ELBAR detection preserves more probes with biological signals. (A) A schematic illustration of the ELBAR algorithm. The x-axis represents the total signal intensity, and the y-axis represents beta values. (B) Performance of ELBAR in eliminating background-dominated reading probes compared to pOOBAH and unfiltered in PGCs, 0.1-, 0.5- and 250-ng-input datasets. Dashed boxes illustrate the artificial, background-dominated readings left by pOOBAH masking.
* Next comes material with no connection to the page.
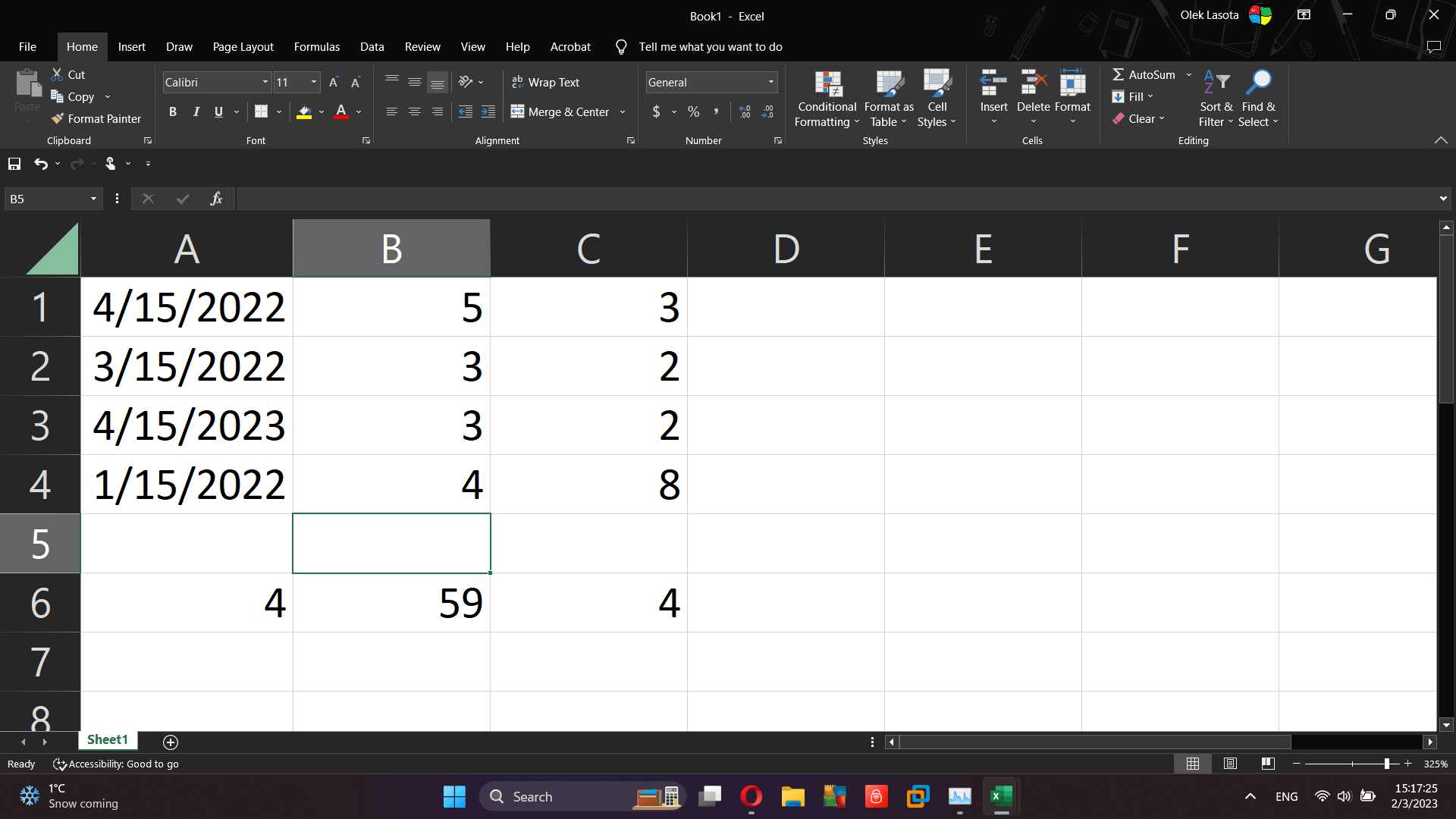Screen dimensions: 1456x819
Task: Click the Insert Function fx icon
Action: click(x=216, y=199)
The green and red curves denote the beta value envelopes defined by the green and the red channel background signal, respectively. (C, D) ELBAR performance regarding the probe success rates for public human (C) and mouse (D) array datasets. (E, F) Comparison of ELBAR performance with pOOBAH regarding probe success rate (E, P-value = 2.7E-8, t-test of method difference in a multiple linear regression) and Spearman's rho (F, P-value = 0.71, t-test of method difference in a multiple linear regression) in low-input datasets with DNA input ranging from single cell to 250 ng. (G) Comparisons of three probe masking methods: (top) the total number of readings surviving detection masking from 53 FFPE samples, and (bottom) the methylation reading deviation from putative ground truths in these 53 samples.

Figure 6.

Low-input Infinium array data reveals epigenetic dynamics of primordial germ cell development. (A) Expected DNA methylation dynamics during primordial germ cell developments. E11.5 and E13.5 refer to embryonic days after fertilization. (B, C) DNA demethylation patterns in PGCs and tissues stratified by ChromHMM states (B) and mouse array probe design groups (C). (D) DNA methylation distribution in gene body regions in PGCs and tissues. M: male; F: female. (E) Enriched genomic features by CpGs that retain methylation level (over 0.5) in the three female E11.5 PGCs. The size of each circle represents the log2 odds ratio (OR) of individual curated CpG sets, and the y-axis indicates the -log10 of the false discovery rate (FDR) for each curated CpG set. Arranged from left to right along the x-axis are four distinct sets of databases: chromatin states, probe design group, histone modification consensus, and transcription factor binding site consensus motif. (F) DNA demethylation patterns in TEs (left) and IAP elements (right) across PGCs and tissues.